(PASSAGE Opens)

Friday, February 16, 2007

Why isn't science part of a liberal education?

I know lots of engineers who've gone and added some liberal education into their lives. mainly it is just going back and reading some of the great works of literature. I found an example of this in my alumni magazine which I read yesterday.


Becoming Generally Educated
A phone call a few years into my BYU career changed all that. The call was from Thomas F. Rogers, then a professor in Germanic and Slavic languages. “We need a scientist,” he said. He explained that he was leading a faculty team of three who would conduct a year long honors colloquium on Western civilization.

“What will I need to do?”

“You’ll provide the scientific perspective as we go along. The texts are already ordered. I’ll send you the reading list. Will you join us?”

I agreed to. After all, I was a PhD scientist.


I took this course when I was a freshman, not with him but that is no big deal. We had a Jungian psychologist, a particle physicist and a married English professor couple.

I'll tell you that it was one of the most fun classes I've ever taken. We argued over whether the number 3 or 4 was a "better" number. We went on a field trip to see fossils embedded in the sides of bbuildings, and discussed varous books at length. The students were eager and excited. Generally it was a great class.

(PASSAGE Closes)
(DATASET EXTRACT Opens)

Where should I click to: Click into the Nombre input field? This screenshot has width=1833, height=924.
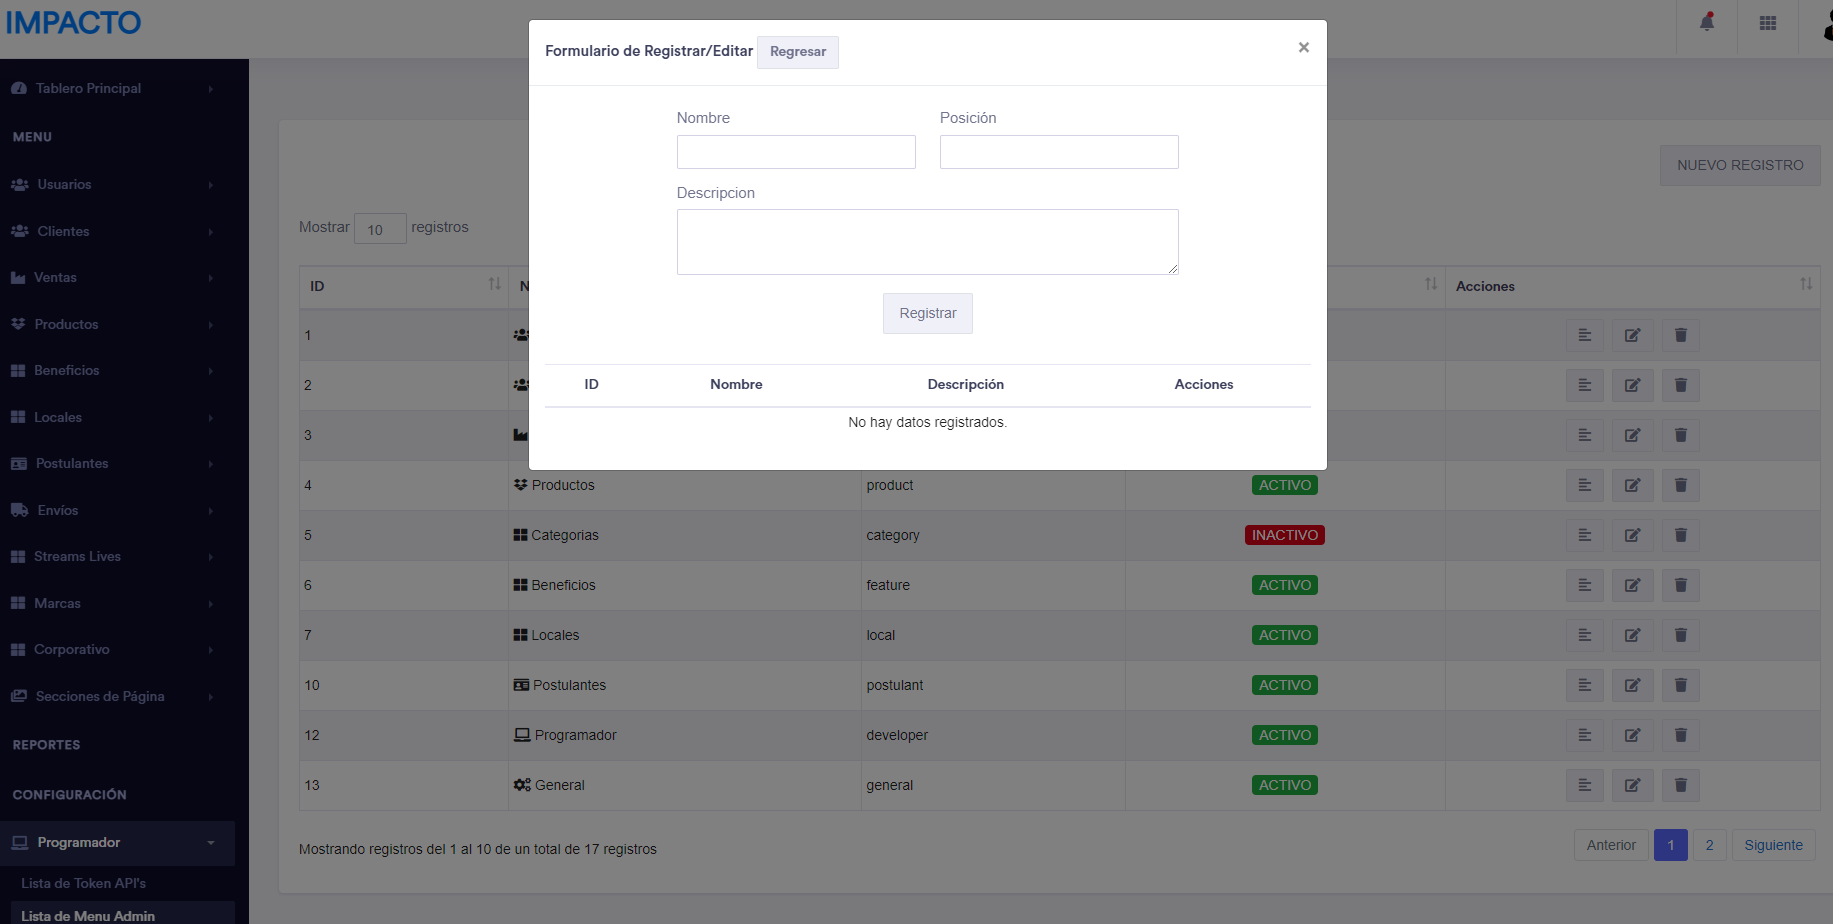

(DATASET EXTRACT Closes)

WHAT THIS TASK INVOLVES: Reproduce word for word the passage above on science and liberal education, from "I know lots" up to and including "on Western civilization.".

SOLUTION FOR THIS TASK:
I know lots of engineers who've gone and added some liberal education into their lives. mainly it is just going back and reading some of the great works of literature. I found an example of this in my alumni magazine which I read yesterday.


Becoming Generally Educated
A phone call a few years into my BYU career changed all that. The call was from Thomas F. Rogers, then a professor in Germanic and Slavic languages. “We need a scientist,” he said. He explained that he was leading a faculty team of three who would conduct a year long honors colloquium on Western civilization.